Featured Story

Island bookshelf: An unplanned memoir

Island Bookshelf

Whether it’s something in the water, the opportunity for peace and quiet or the inspiration of our own local characters, Shelter Island has no shortage of gifted writers. This column will highlight current books by Island authors, beginning this week with a memoir, “All Happy Families,” by Jeanne McCulloch.

The book is just out this month and the author will be featured at a book signing on Sunday, August 12 at Finley’s Fiction in the Heights. Although most of the book is set in her family’s former home in East Hampton, Ms. McCulloch said she treasures Shelter Island as a sanctuary where she can write in peace.
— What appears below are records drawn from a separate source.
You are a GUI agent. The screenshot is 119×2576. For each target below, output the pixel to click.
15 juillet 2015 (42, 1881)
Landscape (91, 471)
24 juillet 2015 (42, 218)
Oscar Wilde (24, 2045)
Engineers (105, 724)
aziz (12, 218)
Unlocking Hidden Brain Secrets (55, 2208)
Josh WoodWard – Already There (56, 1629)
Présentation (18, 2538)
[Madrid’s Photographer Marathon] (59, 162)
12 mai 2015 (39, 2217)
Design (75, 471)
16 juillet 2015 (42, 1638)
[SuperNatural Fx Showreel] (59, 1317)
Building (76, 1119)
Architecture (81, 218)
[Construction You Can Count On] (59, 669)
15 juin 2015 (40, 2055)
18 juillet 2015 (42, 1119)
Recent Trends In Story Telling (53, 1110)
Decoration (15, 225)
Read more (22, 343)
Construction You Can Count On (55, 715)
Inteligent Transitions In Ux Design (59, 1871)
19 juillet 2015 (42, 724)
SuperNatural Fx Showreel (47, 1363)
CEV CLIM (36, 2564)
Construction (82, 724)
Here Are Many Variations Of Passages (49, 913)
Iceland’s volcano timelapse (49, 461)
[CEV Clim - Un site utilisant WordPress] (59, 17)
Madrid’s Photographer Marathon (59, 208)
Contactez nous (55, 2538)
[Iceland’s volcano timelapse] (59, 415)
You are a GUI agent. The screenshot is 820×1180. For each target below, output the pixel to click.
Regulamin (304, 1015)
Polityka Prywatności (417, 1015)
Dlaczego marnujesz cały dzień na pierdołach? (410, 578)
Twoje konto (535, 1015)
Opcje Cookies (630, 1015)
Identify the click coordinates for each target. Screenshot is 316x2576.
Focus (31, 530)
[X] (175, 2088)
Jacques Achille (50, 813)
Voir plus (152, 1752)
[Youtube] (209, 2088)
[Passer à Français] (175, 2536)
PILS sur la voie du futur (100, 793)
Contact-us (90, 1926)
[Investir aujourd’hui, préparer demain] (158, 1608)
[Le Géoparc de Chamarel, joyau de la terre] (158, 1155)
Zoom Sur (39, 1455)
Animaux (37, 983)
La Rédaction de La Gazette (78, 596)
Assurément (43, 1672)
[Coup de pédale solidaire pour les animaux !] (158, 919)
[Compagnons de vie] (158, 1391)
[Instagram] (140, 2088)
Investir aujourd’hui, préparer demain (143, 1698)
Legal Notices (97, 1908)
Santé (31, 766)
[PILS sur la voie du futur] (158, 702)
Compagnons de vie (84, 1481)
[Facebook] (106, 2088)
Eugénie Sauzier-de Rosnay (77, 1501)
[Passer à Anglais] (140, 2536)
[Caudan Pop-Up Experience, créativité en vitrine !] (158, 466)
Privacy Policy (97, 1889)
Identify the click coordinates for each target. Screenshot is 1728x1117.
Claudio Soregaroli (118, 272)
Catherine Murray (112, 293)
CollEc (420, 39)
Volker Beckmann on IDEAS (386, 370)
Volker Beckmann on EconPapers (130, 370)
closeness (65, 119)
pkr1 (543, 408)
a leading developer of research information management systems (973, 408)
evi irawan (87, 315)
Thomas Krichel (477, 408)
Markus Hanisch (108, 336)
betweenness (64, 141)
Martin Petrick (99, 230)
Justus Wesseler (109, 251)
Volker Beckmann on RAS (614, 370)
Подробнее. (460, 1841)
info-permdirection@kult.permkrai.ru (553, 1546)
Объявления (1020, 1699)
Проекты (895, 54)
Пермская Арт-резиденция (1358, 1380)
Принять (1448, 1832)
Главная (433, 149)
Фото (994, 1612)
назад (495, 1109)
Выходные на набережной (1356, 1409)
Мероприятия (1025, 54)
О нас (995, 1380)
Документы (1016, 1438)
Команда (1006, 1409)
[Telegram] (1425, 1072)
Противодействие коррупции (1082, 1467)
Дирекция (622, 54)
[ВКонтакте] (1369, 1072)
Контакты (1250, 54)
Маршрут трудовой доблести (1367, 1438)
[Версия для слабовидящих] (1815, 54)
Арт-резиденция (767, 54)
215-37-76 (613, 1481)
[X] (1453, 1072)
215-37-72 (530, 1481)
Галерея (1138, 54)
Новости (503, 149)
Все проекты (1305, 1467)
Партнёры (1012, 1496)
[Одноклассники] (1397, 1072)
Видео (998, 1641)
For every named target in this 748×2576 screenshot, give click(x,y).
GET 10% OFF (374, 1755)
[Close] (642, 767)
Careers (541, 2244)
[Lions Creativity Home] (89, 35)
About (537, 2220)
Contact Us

“I wrote quite a bit of it on Shelter Island,” she said. “Last July I finished the final draft sitting on my porch on West Neck Creek. Then when I was going through the final revision, I found myself on Shelter Island in a mid-winter snowstorm. It was fortuitous. I could just keep a fire going in the fireplace and work.”

In 1983, Ms. McCulloch and her fiancé were driving to East Hampton for their wedding when they learned that her father had suffered a massive stroke. While he lay in a coma in Southampton Hospital, her mother declared to the doctor, “We have to get these kids married now.”

Her father suffered from alcoholism, and in fact, his stroke stemmed from his wife’s effort to sober him up cold turkey.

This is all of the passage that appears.